Industrial action in the Australian motor industry may not be over as General
Motors’ affiliate Holden and auto unions are involved in round-the-clock negotiations
to avert the threat of rolling strikes at the car assembly facility in South
Australia and engine plant in Victoria, writes Mike Duffy.

A notice of industrial action, served on the car maker by its 7000 workers
two weeks ago, takes effect from today (Tuesday).

Unless a new enterprise bargaining agreement is reached, workers can stage
random strikes and impose overtime bans.

Workers want pay increases of 24% over the next three years plus redundancy
packages of three weeks’ pay plus $1000 for every year of service.

A meeting which went into the small hours of yesterday morning (Tuesday morning
South Australia time) reached agreement on flexible working arrangement required
by the company to match production with demand.

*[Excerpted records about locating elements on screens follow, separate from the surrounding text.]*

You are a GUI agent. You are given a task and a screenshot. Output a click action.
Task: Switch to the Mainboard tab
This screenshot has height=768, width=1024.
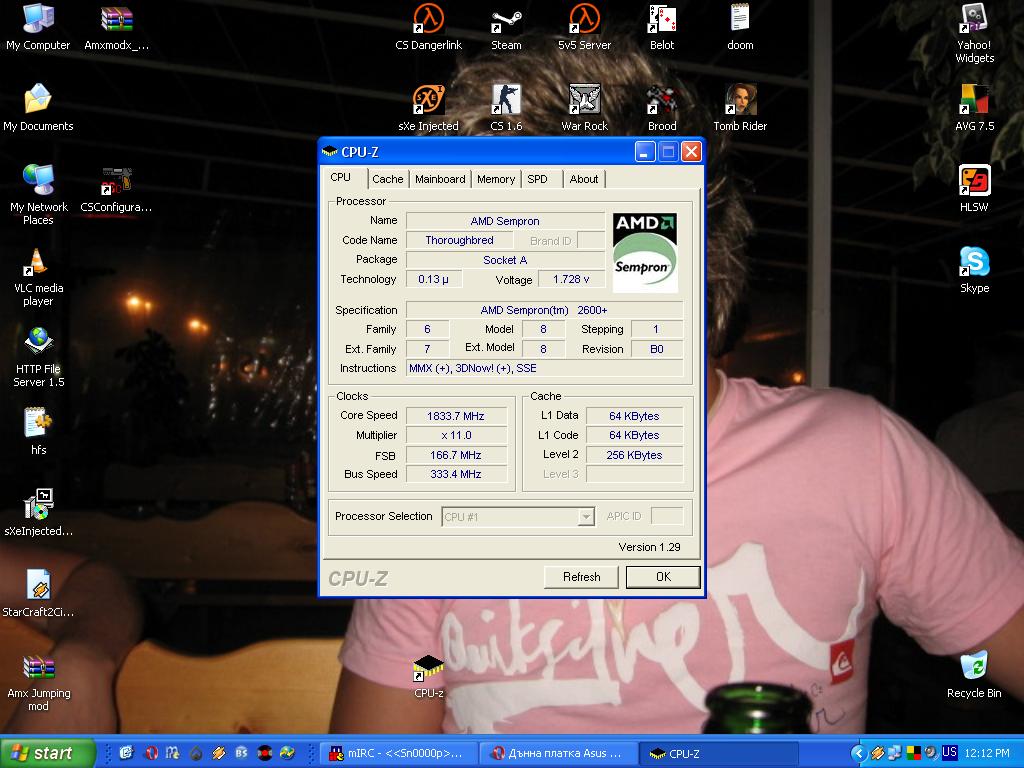click(x=440, y=179)
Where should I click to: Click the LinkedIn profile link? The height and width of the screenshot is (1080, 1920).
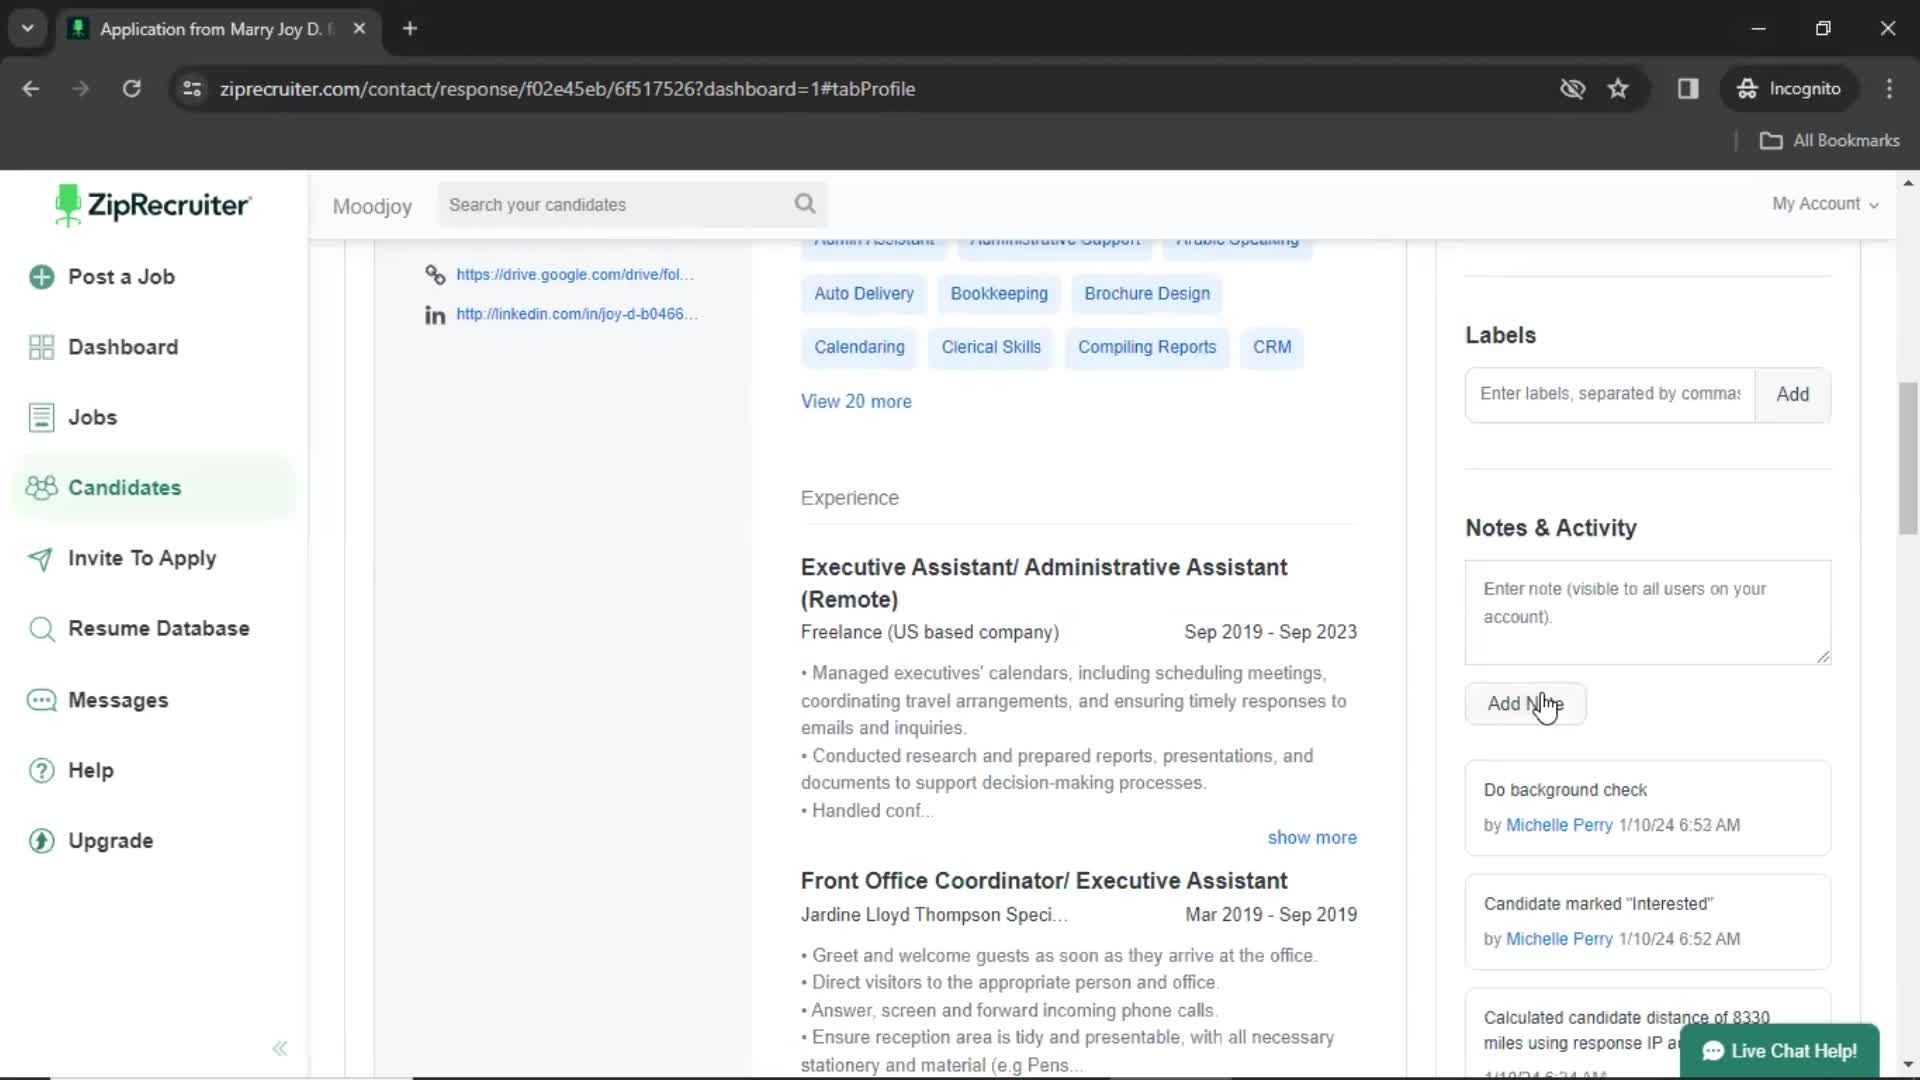click(576, 314)
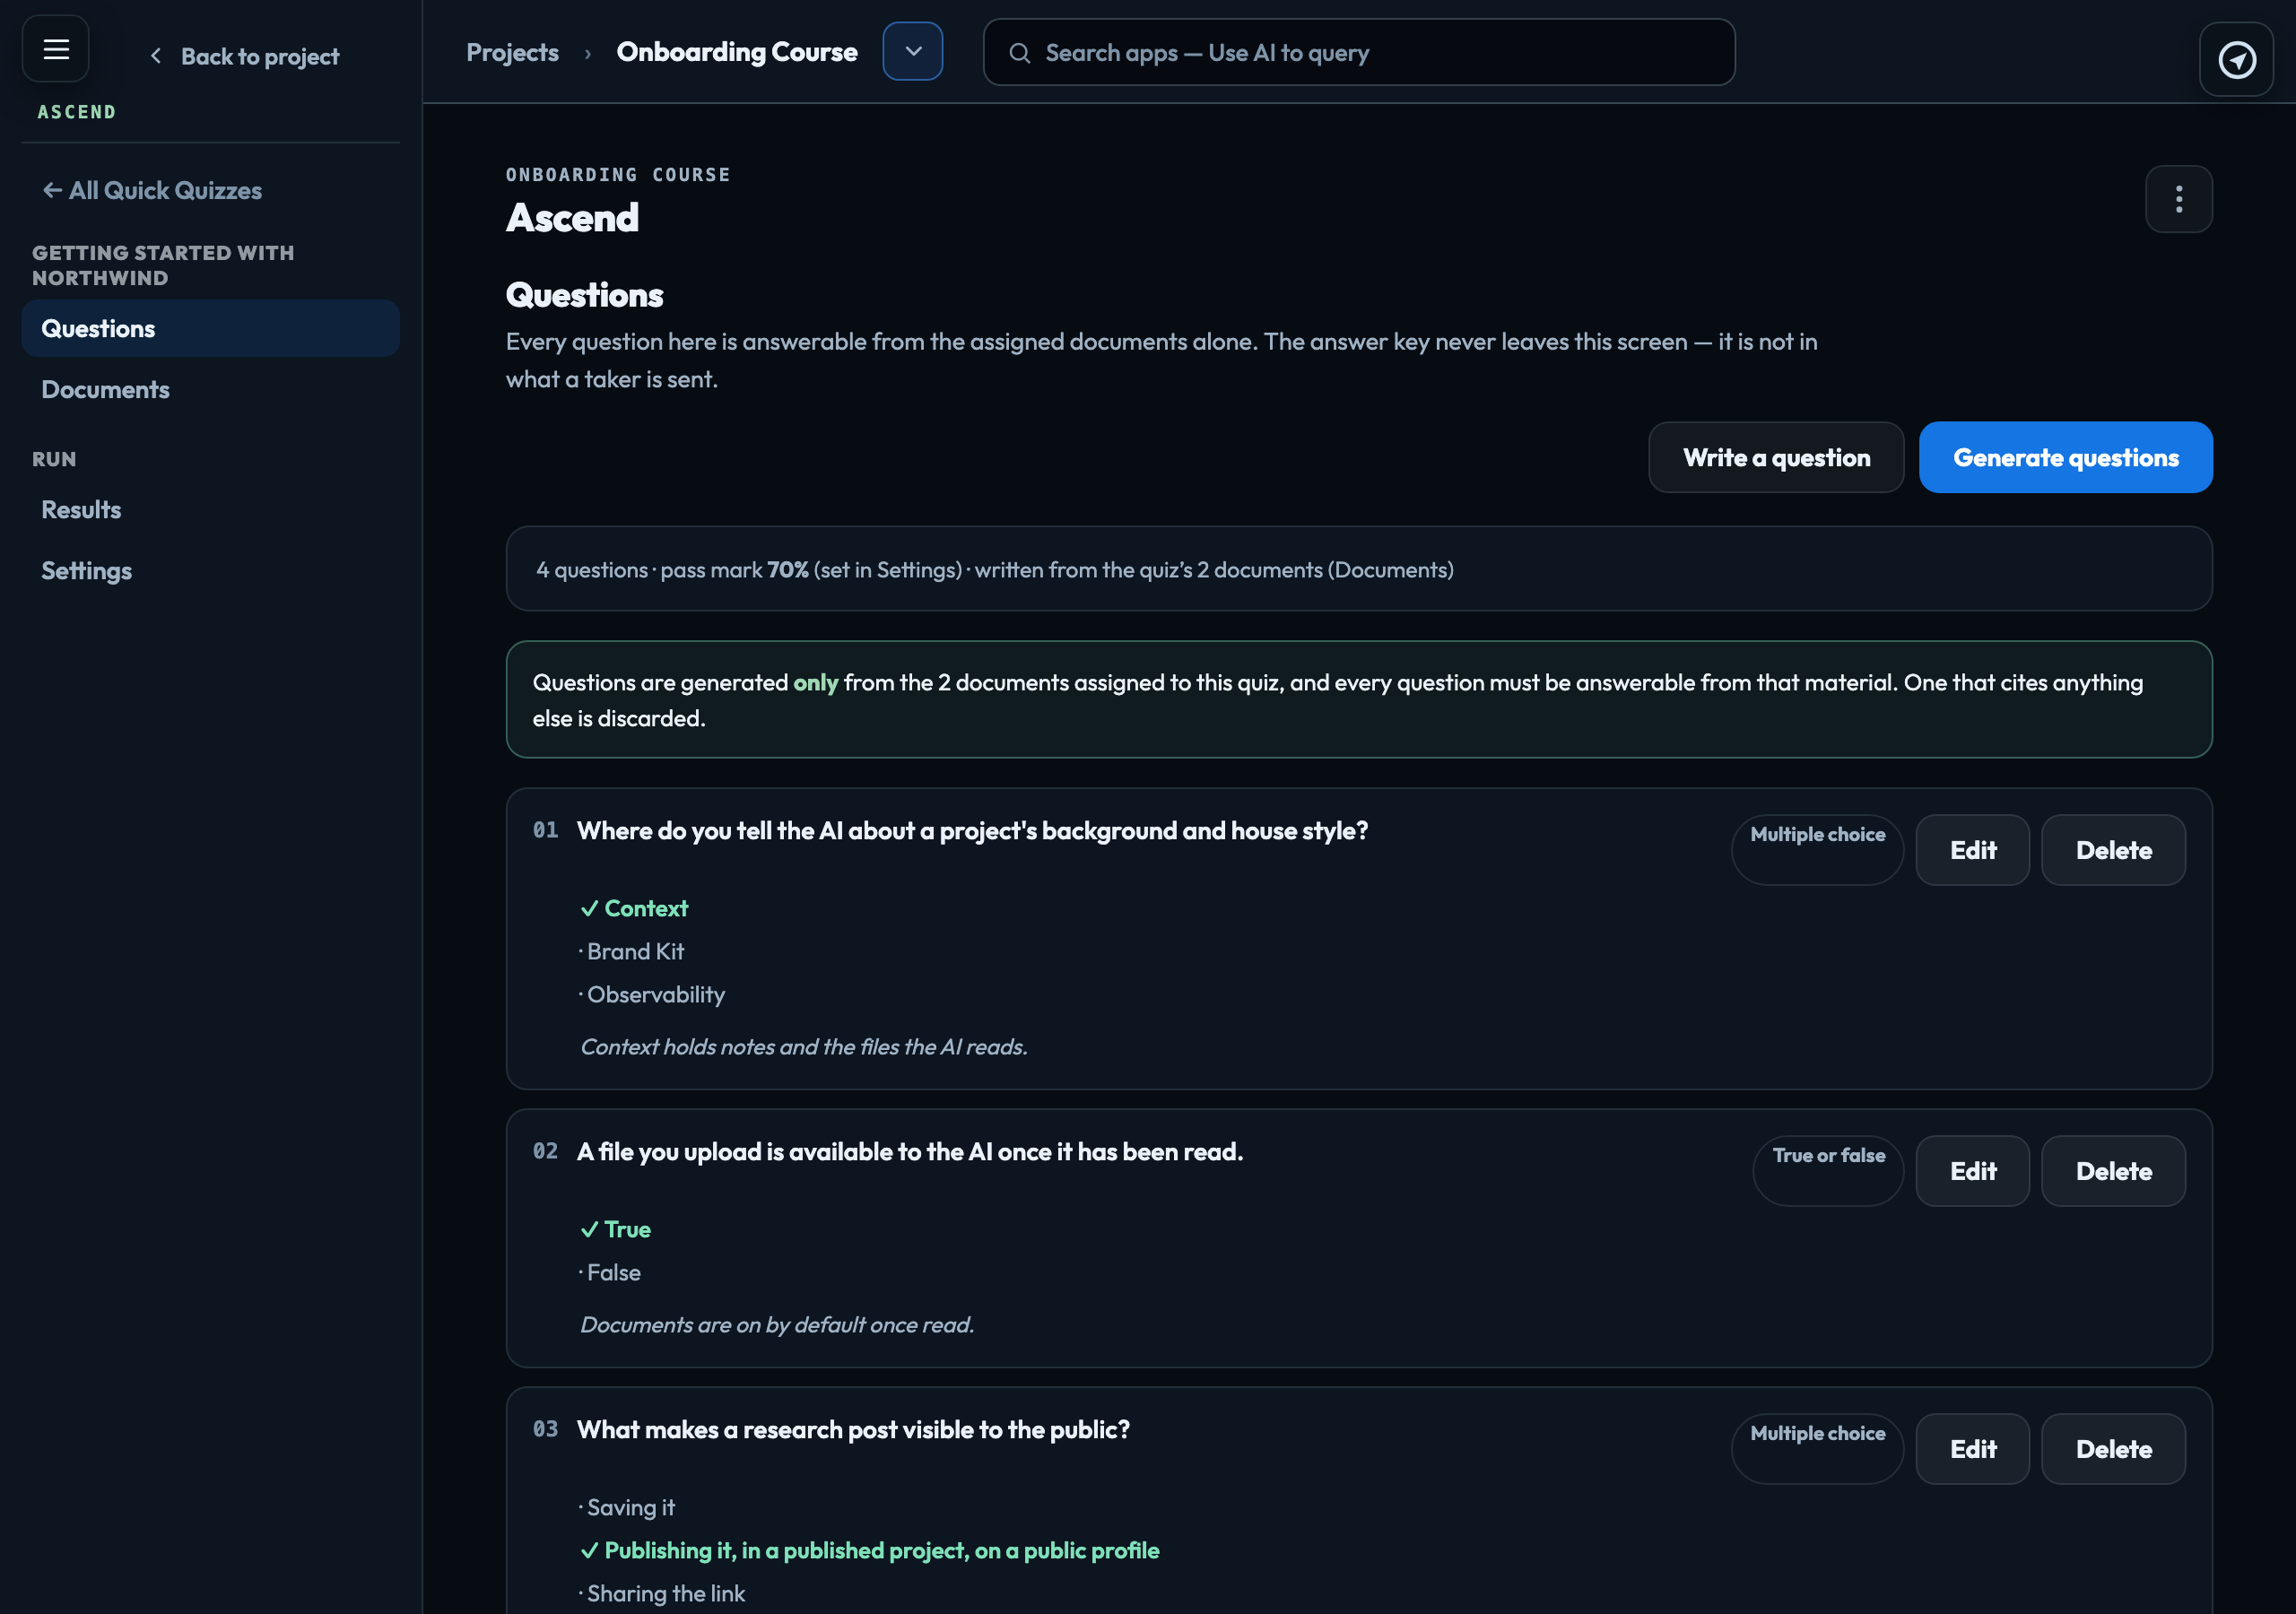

An agreement to set up a joint management-union committee to oversee the implementation
of change to workplace practices was taken to Holden’s board of directors by
negotiators.

A fresh round of talks were proceeding last night (Tuesday) to resolve the
pay component of the agreement.

An Australian Manufacturing Workers Union official said: “Ford has given
its workers 15% pay increases over the next three years, so we believe Holden,
which is more profitable, should be able to do better than that.

“We are well on the way towards reaching a new enterprise bargaining agreement,
but the final negotiation on pay could be the difficult part.'”

The official said the union hoped to be in a position to present a report to
a meeting of 80 shop stewards on Thursday.

“The consensus of shop stewards will dictate the formal recommendation
which will be presented to a mass meeting of workers,” he said.

A Holden spokesman rejected suggestions that the strike at New South Wales-based
steering column components maker Tristar, which cost the company nine days’
production, plus the failure to reach an early resolution to the workplace agreement
could prompt General Motors to rescind a decision to build a V6 engine plant
in Australia.

She said: “Building work on the engine plant at Port Melbourne is proceeding
on schedule.

“There is no suggestion Australia could lose the plant.”

The Tristar strike cost Holden 5,150 cars worth $A170 million.

The car maker cannot keep pace with demand for the Commodore – Australia’s
best selling car – and exports to the Middle East and elsewhere could be
held up by further stoppages.

Further industrial action would disrupt efforts to schedule additional shifts
at weekends plus overtime to recover some of the lost production.

Holden has recently increased daily production to 580 cars.